-- Objective --
Extract each line of the items below that contains the word "screenshot", and copy those lines out in the order they appear.

-- Data for this task --
++++++++++++++++++++

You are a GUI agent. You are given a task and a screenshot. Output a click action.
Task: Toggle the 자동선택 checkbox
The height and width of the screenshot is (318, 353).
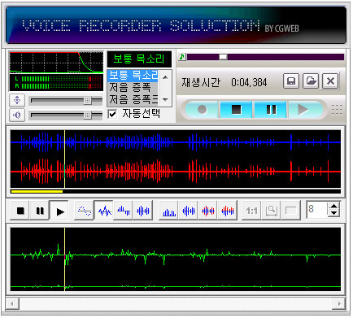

++++++++++++++++++++

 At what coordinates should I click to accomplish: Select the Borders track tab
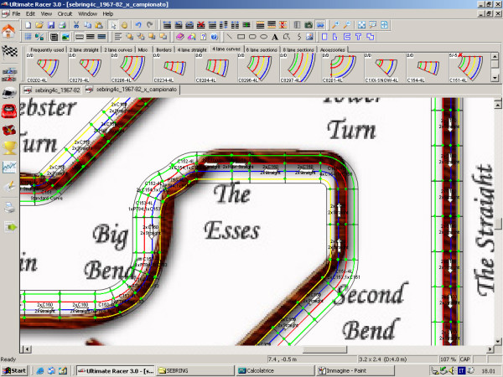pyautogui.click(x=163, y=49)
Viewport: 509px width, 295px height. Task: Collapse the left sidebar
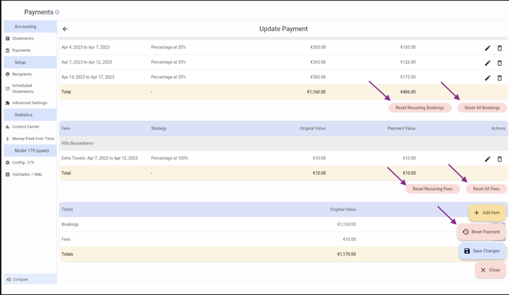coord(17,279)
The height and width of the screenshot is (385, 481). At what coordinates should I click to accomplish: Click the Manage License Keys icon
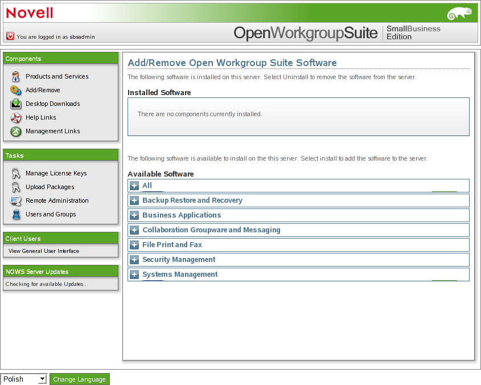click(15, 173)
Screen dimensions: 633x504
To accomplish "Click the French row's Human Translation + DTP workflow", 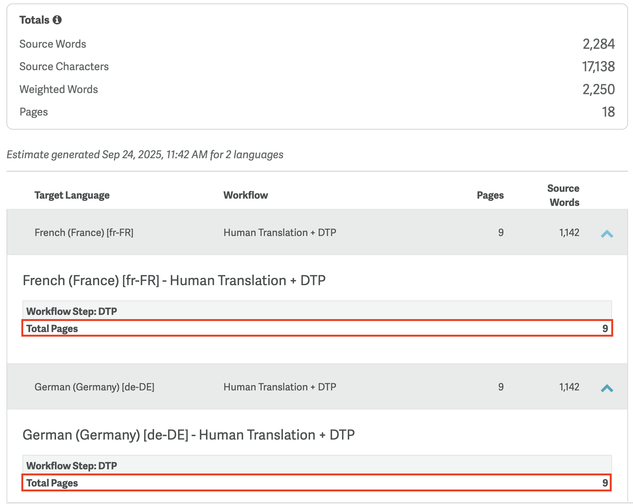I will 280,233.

++++++++++++++++++++

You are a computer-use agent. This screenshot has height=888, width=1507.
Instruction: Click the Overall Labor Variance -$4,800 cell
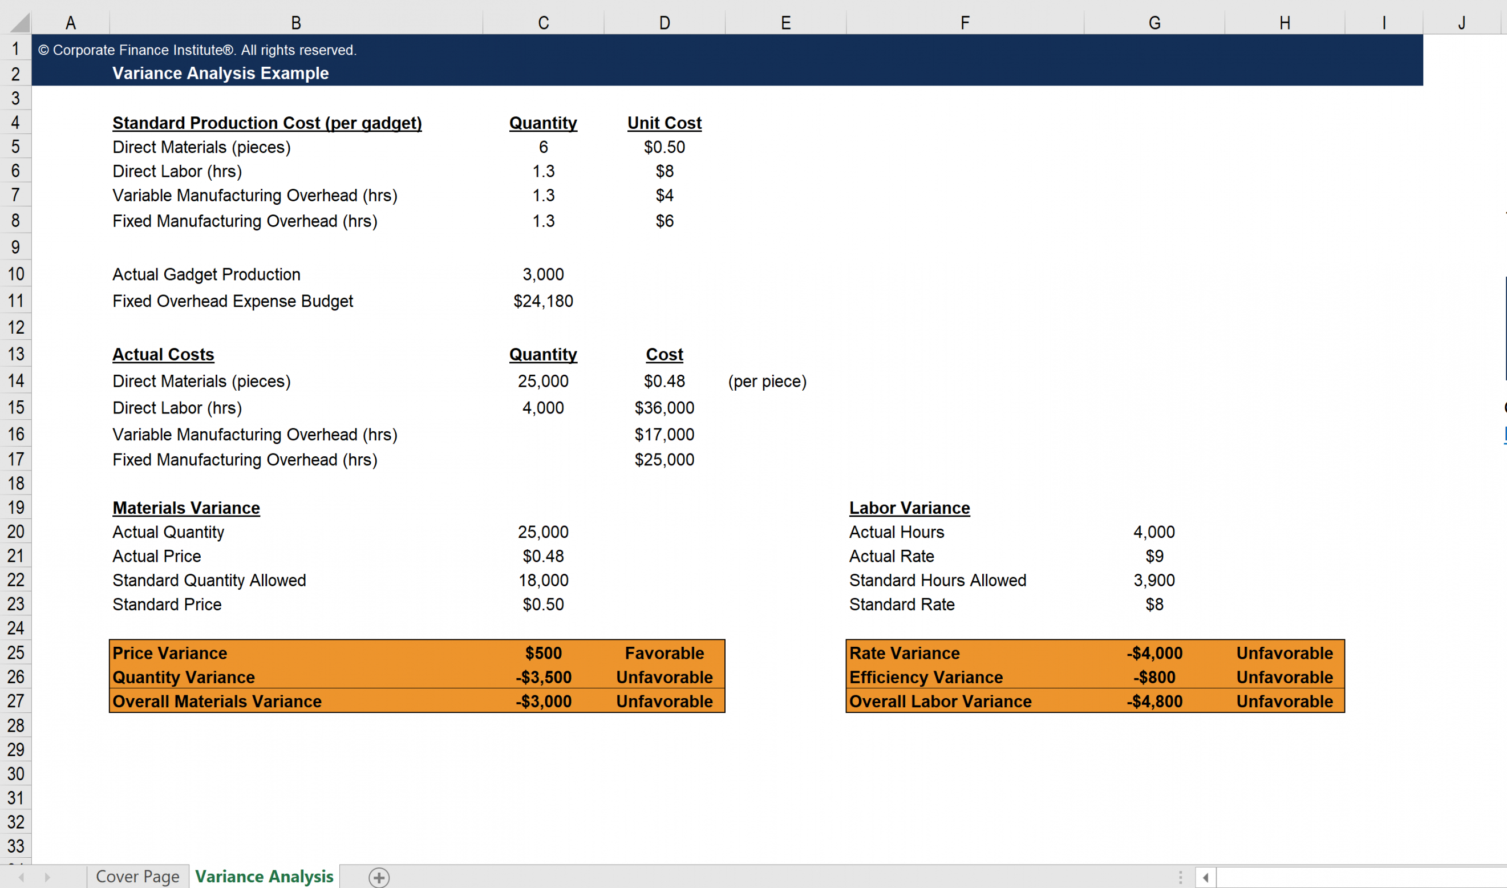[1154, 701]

++++++++++++++++++++

-- Solution below --
You are a GUI agent. You are given a task and a screenshot. Output a click action.
The height and width of the screenshot is (318, 353).
The height and width of the screenshot is (385, 481). At what coordinates should I click to accomplish: Click the Manage License Keys icon
You are a computer-use agent. This screenshot has height=888, width=1507.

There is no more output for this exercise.